(Alex Brandon / AP)
Lawmakers and policy experts are honing in on a small handful of policies — mostly, different forms of federal funding and regulatory flexibility — as the Senate tries its hand at a bipartisan Affordable Care Act fix.
The first of several Senate HELP Committee hearings on the individual market was (believe it or not!) full of substantive health policy discussions, as members questioned state insurance commissioners. Everyone seemed interested in funding the Affordable Care Act's cost-sharing subsidies, and most seemed interested in expanded regulatory waivers for states. A handful of other policy ideas, including direct government payments to help offset the costs of expensive patients, are also looking pretty popular.
What's happening:
Reinsurance programs — in which the government pays insurers to offset the costs of their most expensive patients — came up repeatedly. Speaking of Maine and Alaska's state reinsurance programs, GOP Sen. Susan Collins said, "I think if you look at the experience of those two states alone, it shows the benefit of reinsurance pools."
- Julie McPeak, Tennessee's insurance commissioner, said it can be difficult for states to set up their own reinsurance programs or high risk pools, but they could be very helpful. "I see the additional benefit of the reinsurance program not only to reduce premiums for consumers, but also to increase competition" because "insurers could better estimate the risk of entering the market."

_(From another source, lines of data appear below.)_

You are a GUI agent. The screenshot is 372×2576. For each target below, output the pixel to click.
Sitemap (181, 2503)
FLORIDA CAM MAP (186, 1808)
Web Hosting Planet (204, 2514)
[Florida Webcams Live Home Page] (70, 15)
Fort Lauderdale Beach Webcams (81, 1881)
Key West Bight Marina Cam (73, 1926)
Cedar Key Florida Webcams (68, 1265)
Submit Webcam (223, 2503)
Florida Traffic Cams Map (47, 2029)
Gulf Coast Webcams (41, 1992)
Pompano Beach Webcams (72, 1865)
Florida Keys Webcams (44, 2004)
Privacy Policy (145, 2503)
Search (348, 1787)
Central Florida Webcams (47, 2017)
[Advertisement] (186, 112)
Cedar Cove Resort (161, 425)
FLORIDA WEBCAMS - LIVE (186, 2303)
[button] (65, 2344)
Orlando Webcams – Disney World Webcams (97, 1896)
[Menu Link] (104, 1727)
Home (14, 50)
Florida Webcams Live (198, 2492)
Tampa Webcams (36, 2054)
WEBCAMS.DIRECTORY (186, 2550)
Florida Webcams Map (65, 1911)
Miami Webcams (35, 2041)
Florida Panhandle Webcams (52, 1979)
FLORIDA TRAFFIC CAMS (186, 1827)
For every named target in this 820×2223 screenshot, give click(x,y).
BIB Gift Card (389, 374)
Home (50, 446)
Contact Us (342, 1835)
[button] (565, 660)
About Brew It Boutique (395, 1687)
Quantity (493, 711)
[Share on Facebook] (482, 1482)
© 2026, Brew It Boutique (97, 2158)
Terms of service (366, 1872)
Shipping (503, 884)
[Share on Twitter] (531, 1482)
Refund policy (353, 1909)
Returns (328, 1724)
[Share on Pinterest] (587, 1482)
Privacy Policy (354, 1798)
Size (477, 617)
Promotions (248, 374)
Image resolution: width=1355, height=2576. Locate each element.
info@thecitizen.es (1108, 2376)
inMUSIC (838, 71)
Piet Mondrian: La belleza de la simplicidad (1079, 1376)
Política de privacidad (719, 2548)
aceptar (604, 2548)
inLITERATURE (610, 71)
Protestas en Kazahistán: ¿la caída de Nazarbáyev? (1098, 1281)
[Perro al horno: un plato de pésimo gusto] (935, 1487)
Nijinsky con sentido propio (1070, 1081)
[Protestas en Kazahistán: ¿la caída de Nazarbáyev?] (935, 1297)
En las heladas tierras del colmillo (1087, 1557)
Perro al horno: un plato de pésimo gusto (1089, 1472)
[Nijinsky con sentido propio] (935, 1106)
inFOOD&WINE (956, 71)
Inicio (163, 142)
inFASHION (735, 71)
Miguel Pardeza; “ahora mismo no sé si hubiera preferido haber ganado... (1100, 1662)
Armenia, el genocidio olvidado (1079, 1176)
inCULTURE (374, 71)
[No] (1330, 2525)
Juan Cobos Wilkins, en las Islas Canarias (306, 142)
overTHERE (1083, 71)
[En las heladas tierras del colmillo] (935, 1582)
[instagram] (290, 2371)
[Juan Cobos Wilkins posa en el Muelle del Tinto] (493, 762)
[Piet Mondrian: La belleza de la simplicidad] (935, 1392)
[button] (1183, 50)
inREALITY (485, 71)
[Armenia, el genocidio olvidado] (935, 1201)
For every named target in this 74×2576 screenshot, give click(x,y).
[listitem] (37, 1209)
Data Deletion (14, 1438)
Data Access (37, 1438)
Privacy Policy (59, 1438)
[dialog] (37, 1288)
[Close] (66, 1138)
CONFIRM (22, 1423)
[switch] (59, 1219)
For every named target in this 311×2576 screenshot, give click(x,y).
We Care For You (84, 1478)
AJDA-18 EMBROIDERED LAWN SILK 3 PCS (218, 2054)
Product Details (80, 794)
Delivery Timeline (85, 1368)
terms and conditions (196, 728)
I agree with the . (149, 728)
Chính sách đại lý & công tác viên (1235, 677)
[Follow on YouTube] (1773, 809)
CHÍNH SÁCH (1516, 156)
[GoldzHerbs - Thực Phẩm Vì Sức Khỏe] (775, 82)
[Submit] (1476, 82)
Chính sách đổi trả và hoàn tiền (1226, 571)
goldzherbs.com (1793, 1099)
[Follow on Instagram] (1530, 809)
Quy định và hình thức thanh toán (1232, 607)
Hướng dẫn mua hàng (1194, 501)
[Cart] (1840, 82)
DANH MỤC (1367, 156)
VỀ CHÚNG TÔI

- Democratic Sen. Al Franken also questioned the commissioners about reinsurance, leaving little doubt about how he felt about it when he asked whether "anyone else [would] like to talk about the wisdom of a permanent federal reinsurance program?"
- The problem: "Reinsurance really hard. Costs money. We don't have any money," one senior GOP aide told me."if a reinsurance program is such a good idea and Alaska was able to set one up using some state funds…why don't states do it? All it takes is money," HELP Chairman Lamar Alexander asked.
Also back on the table, per the senior aide: Allowing people younger than 30 to buy polices that only cover catastrophic care.
- Collins also brought this up, and commissioners seemed generally supportive of the idea.
- The senior aide said adding a copper plan is being discussed either as part of expanded state waivers or in all markets.
There have been several conversations about changes to the ACA's state innovation waivers, particularly about speeding up the federal approval process and making them more flexible.
- "We are proposing changing the standards on what the waiver is judged against. Does it have to be exactly like ACA or can it be different at the states request?" the senior aide said.